Copy out every entry below without changing a single character.

=== Recorded data ===

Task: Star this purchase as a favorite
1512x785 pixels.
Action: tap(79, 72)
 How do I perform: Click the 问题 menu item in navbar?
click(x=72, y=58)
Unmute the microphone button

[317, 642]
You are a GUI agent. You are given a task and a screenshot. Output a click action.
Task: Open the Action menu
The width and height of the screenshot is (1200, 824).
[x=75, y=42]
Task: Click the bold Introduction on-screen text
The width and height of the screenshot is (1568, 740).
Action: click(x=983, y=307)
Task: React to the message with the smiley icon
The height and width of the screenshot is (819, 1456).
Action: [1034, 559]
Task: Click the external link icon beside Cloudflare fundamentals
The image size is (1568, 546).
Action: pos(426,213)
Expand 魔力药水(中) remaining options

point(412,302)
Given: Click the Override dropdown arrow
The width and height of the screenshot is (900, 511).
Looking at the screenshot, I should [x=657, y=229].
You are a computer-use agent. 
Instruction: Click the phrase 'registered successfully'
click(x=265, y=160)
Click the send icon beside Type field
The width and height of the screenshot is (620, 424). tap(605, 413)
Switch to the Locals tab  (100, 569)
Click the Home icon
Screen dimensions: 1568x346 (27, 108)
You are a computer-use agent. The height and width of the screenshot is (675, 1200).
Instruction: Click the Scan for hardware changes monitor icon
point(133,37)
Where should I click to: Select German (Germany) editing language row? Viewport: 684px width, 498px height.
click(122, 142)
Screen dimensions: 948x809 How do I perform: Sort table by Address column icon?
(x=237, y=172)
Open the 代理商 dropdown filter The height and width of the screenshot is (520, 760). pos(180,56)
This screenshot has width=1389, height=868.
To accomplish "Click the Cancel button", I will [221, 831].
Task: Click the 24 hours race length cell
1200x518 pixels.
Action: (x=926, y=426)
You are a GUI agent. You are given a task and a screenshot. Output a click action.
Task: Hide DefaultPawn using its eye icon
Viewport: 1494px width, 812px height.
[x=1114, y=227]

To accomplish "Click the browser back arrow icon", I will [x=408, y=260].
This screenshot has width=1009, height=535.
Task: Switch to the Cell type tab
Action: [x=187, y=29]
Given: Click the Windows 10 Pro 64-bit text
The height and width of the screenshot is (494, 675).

===

Exercise solution —
Task: Star this purchase as a favorite
1512x785 pixels.
Action: tap(79, 72)
 How do I perform: Click the 问题 menu item in navbar?
click(x=72, y=58)
Unmute the microphone button

[317, 642]
You are a GUI agent. You are given a task and a screenshot. Output a click action.
Task: Open the Action menu
The width and height of the screenshot is (1200, 824).
[x=75, y=42]
Task: Click the bold Introduction on-screen text
The width and height of the screenshot is (1568, 740).
Action: click(x=983, y=307)
Task: React to the message with the smiley icon
The height and width of the screenshot is (819, 1456).
Action: [1034, 559]
Task: Click the external link icon beside Cloudflare fundamentals
The image size is (1568, 546).
Action: pos(426,213)
Expand 魔力药水(中) remaining options

point(412,302)
Given: Click the Override dropdown arrow
The width and height of the screenshot is (900, 511).
Looking at the screenshot, I should [x=657, y=229].
You are a computer-use agent. 
Instruction: Click the phrase 'registered successfully'
click(x=265, y=160)
Click the send icon beside Type field
The width and height of the screenshot is (620, 424). tap(605, 413)
Switch to the Locals tab  (100, 569)
Click the Home icon
Screen dimensions: 1568x346 (27, 108)
You are a computer-use agent. The height and width of the screenshot is (675, 1200).
Instruction: Click the Scan for hardware changes monitor icon
point(133,37)
Where should I click to: Select German (Germany) editing language row? Viewport: 684px width, 498px height.
click(122, 142)
Screen dimensions: 948x809 How do I perform: Sort table by Address column icon?
(x=237, y=172)
Open the 代理商 dropdown filter The height and width of the screenshot is (520, 760). pos(180,56)
This screenshot has width=1389, height=868.
To accomplish "Click the Cancel button", I will [221, 831].
Task: Click the 24 hours race length cell
1200x518 pixels.
Action: (x=926, y=426)
You are a GUI agent. You are given a task and a screenshot. Output a click action.
Task: Hide DefaultPawn using its eye icon
Viewport: 1494px width, 812px height.
[x=1114, y=227]

To accomplish "Click the browser back arrow icon", I will [x=408, y=260].
This screenshot has width=1009, height=535.
Task: Switch to the Cell type tab
Action: [x=187, y=29]
Given: Click the Windows 10 Pro 64-bit text
The height and width of the screenshot is (494, 675).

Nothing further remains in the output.